Este álbum e a legião grunge/alternativa que navegou no seu vento provocaram uma reviravolta autêntica na juventude e cenário musical dos EUA (com paralelo no punk inglês de 15 anos antes, como bem lembrou o Sonic Youth no tíutlo de seu clássico documentário 1991: The Year That Punk Broke – O ano em que o punk estourou)

Mas, mesmo nesse momento tão intenso e transformador, a capitulação e assimilação pela indústria foi rápida e impiedosa.

(A onda rave/eletrônica, apesar de ter começado antes, levou mais tempo para ser domesticada, graças a sua propagação difusa e falta de estrelas e “produtos” óbvios como álbuns e turnês. Na Inglaterra, em exemplo repetido depois em muitos países, o enorme setor “informal” desse movimento só foi freado, ainda que não totalmente, com a introdução de leis draconianas e policialescas)

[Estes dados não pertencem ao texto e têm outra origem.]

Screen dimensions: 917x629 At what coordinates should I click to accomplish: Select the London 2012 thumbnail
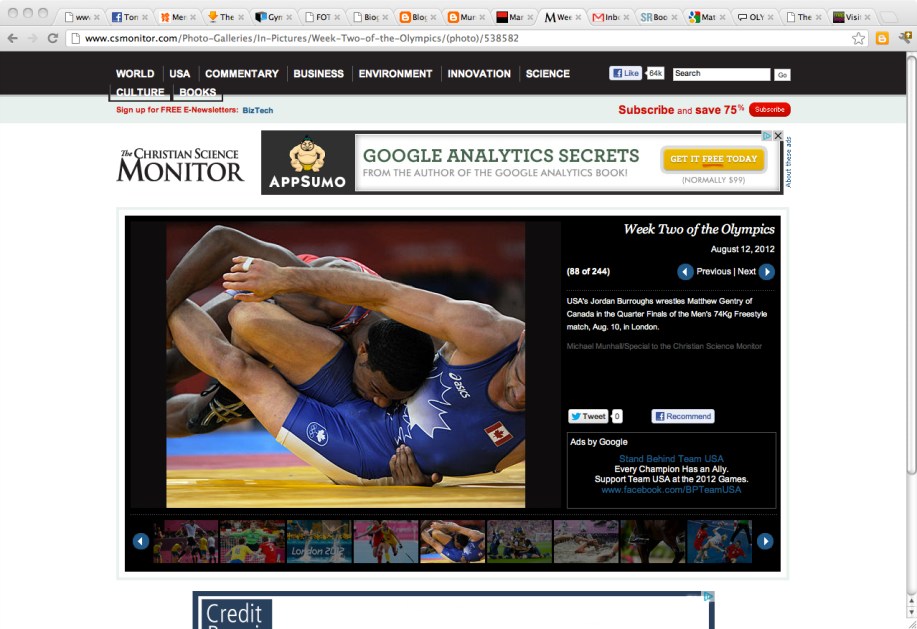pyautogui.click(x=319, y=541)
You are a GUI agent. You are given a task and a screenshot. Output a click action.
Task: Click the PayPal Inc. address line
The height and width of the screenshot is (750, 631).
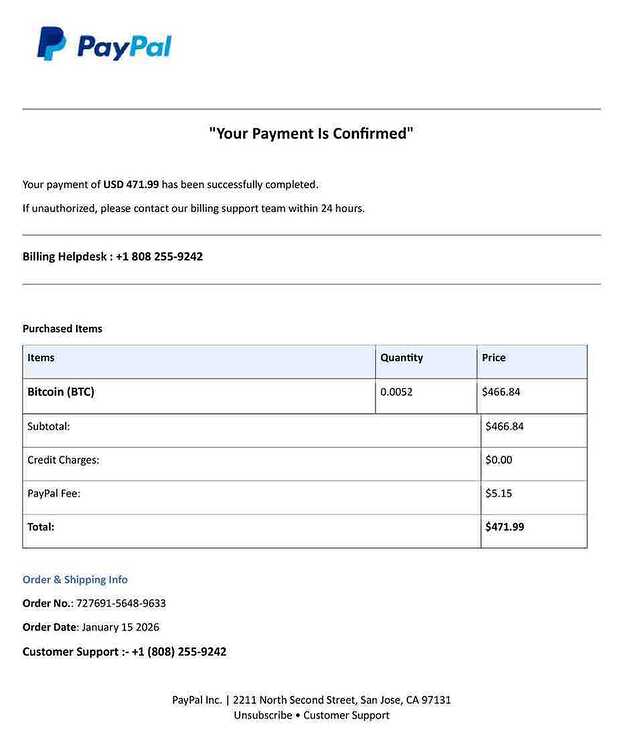pos(311,700)
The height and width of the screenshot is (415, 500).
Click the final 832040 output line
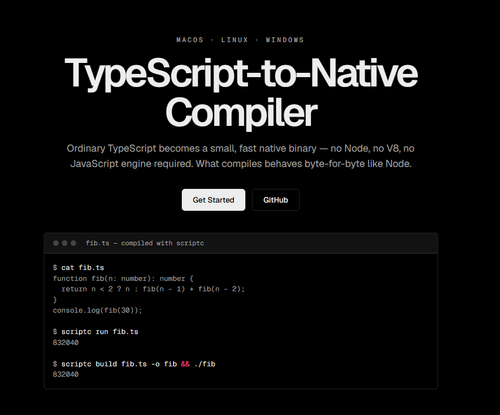coord(66,374)
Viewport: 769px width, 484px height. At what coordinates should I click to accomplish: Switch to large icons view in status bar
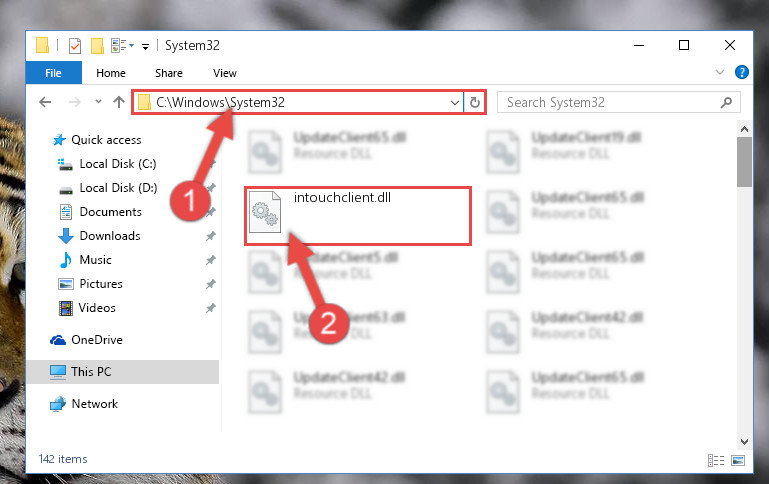point(738,460)
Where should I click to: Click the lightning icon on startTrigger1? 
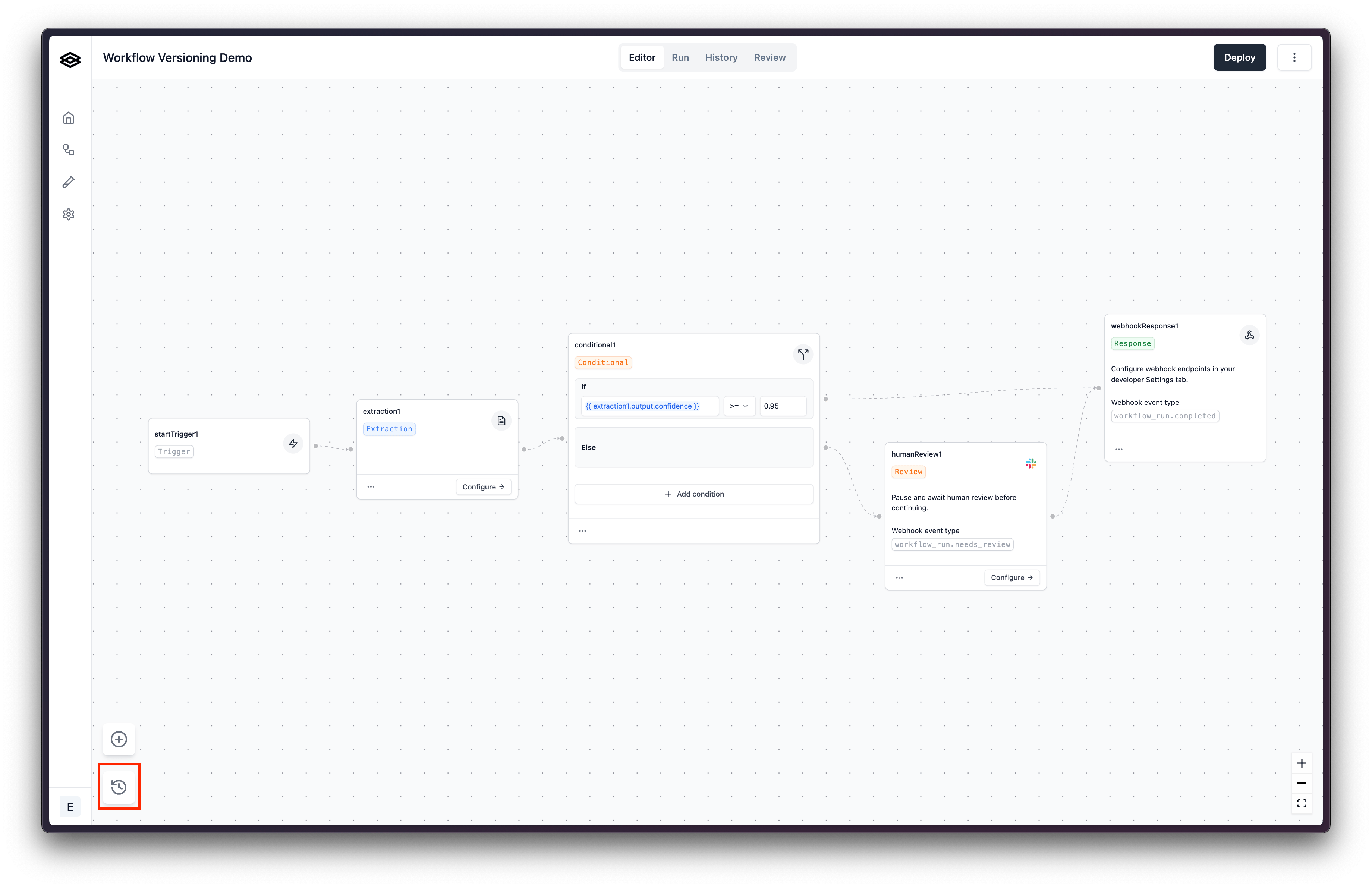click(x=293, y=443)
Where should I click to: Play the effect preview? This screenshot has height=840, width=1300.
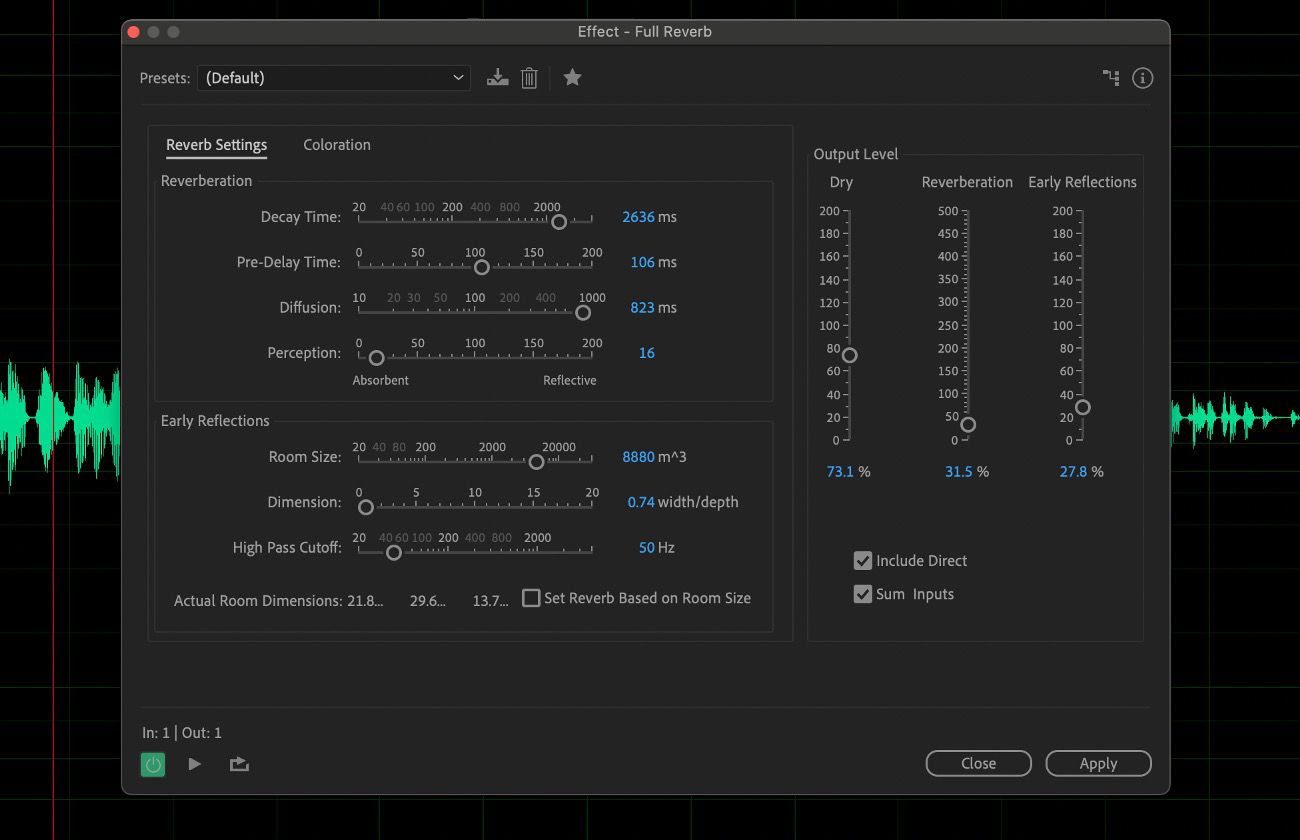click(x=194, y=763)
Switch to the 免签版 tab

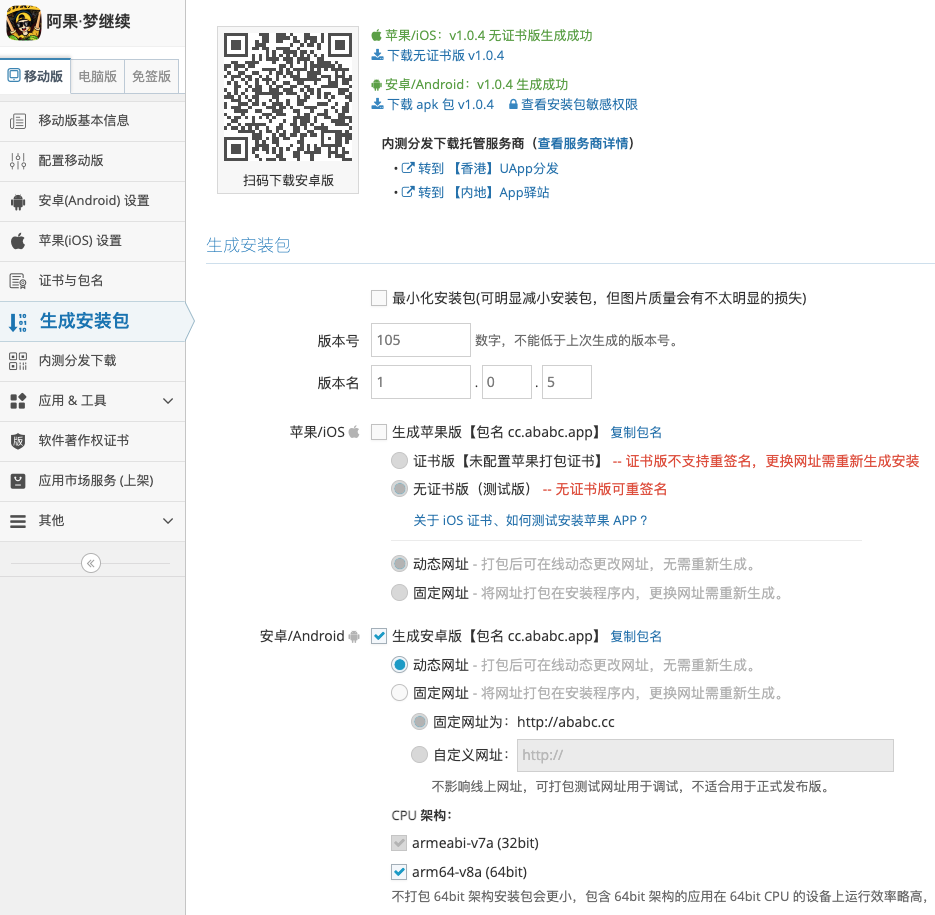point(151,76)
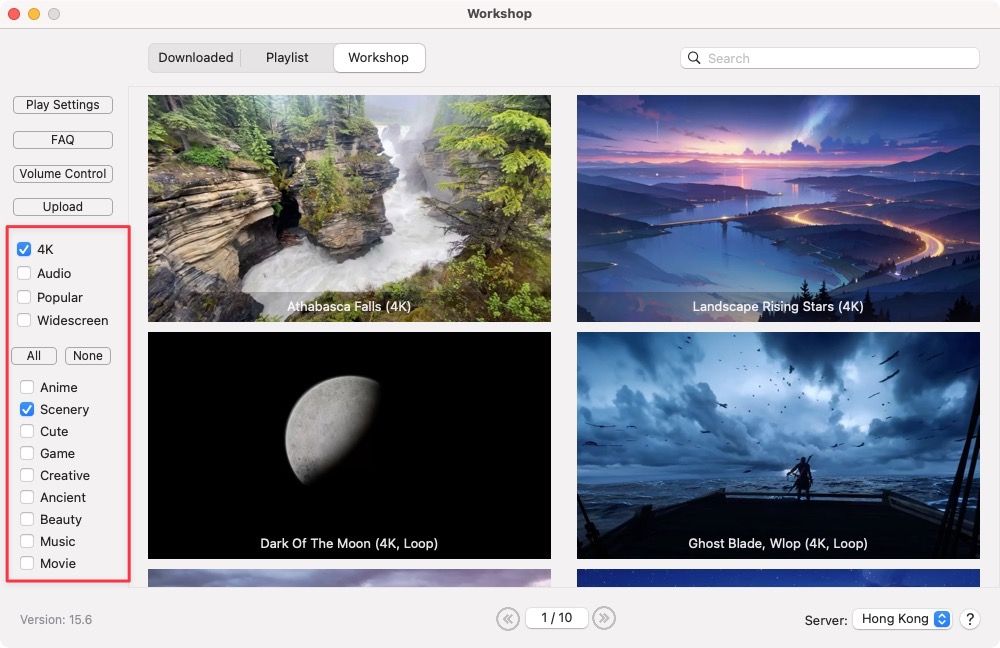
Task: Switch to the Playlist tab
Action: [287, 57]
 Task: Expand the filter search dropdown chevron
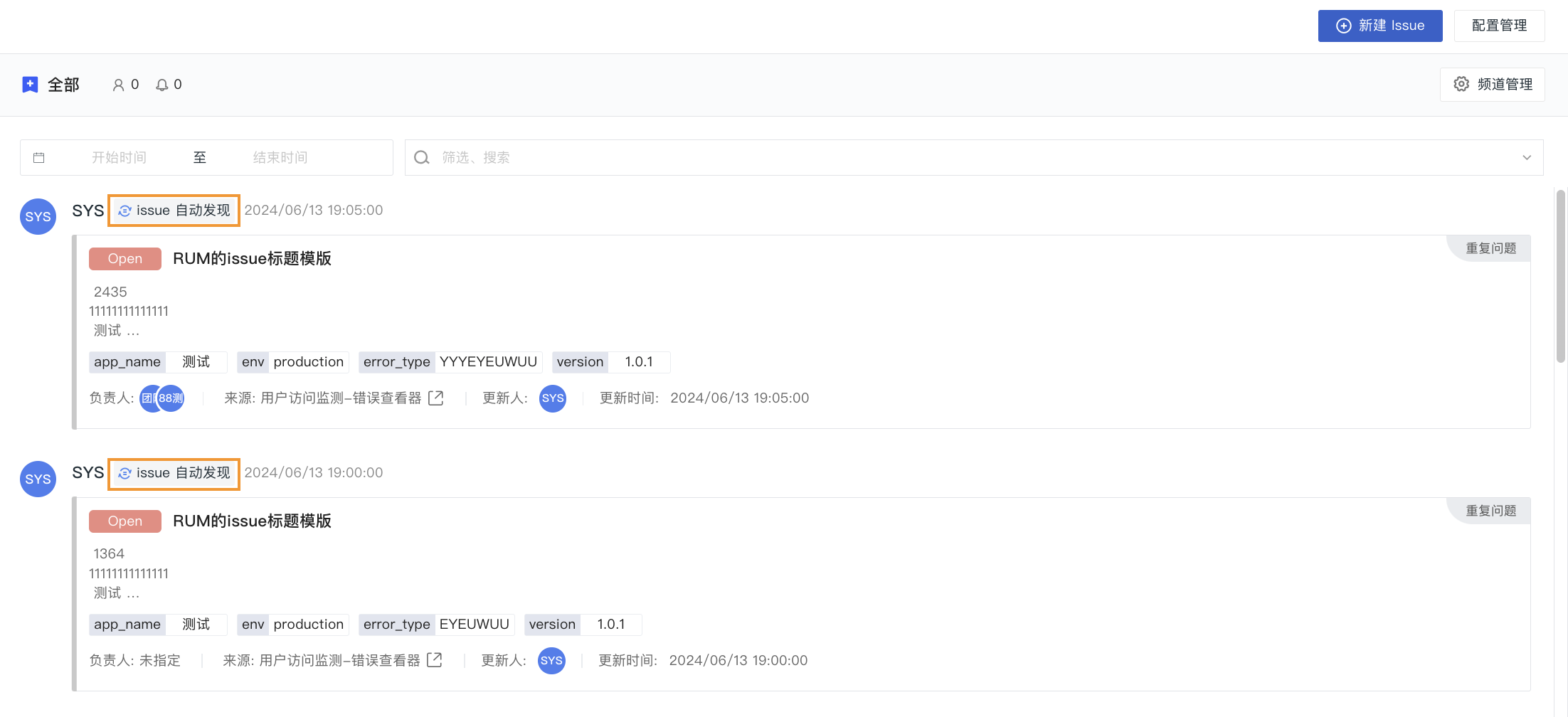1526,158
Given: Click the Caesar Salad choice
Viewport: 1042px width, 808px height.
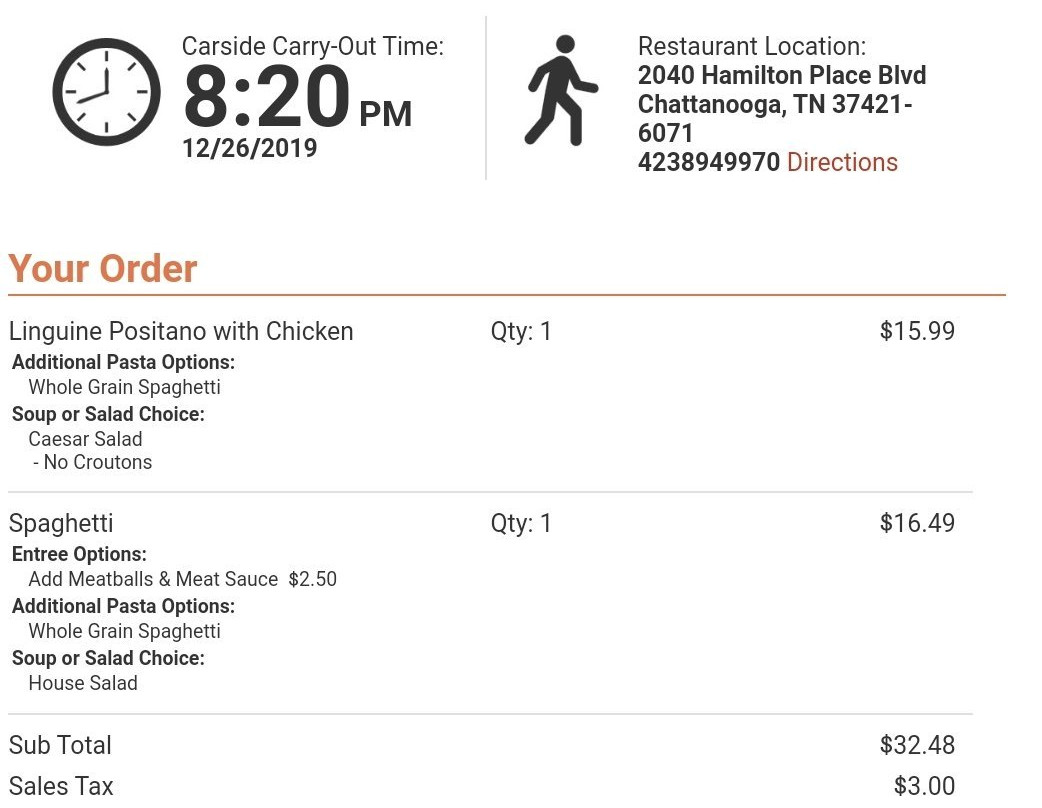Looking at the screenshot, I should [x=85, y=439].
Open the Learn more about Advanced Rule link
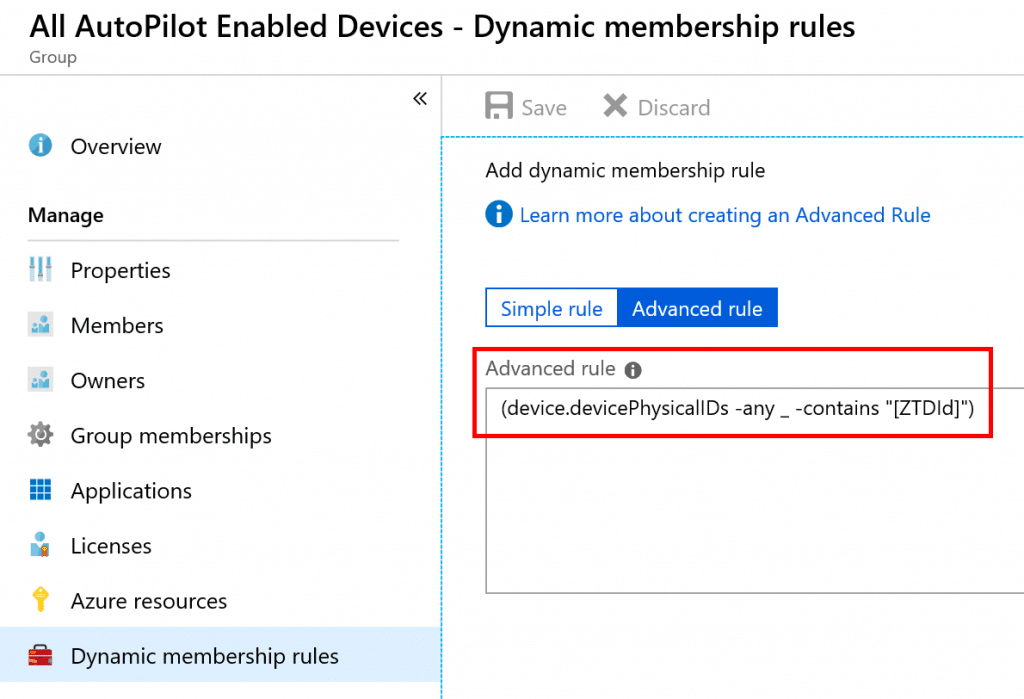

Veja aqui 50 músicas eletrônicas que marcaram 1991

Kurt Cobain, sempre disposto a atitudes extremas para provar que não iria se entregar tão facilmente, suportou o tranco por três anos. Acabou como bem sabemos. Um mártir que serviu à causa, sim, mas também mais um para ajudar a girar a milionária indústria de tributos, homenagens e lançamentos post mortem do rock.

Eu assisti ao incrível show que o Nirvana deu no Brasil em 93, no Hollywood Rock. É claro que hoje eu penso nele como sendo incrível por causa de sua importância histórica. Mas, na época, me lembro de ter gostado mais do seu significado do que da música em si. Foi um show reconhecidamente instável e caótico. Mas foi um puta show de rock, no sentido transgressor do termo.

Além do show “normal”, com músicas difíceis de serem reconhecidas e a gloriosa cuspida de Kurt na câmera da Globo, veio depois a “jam”, com covers, divagações e uma sensação de anarquia e descontrole. Quando acabou, tinha sobrado um punhado de gente na plateia. Noventa por cento do povo, certamente decepcionado por não ter sido “levado ao delírio” pela banda do momento, não teve saco e não entendeu aquela trip do “foda-se”, aquela auto-imolação em praça pública.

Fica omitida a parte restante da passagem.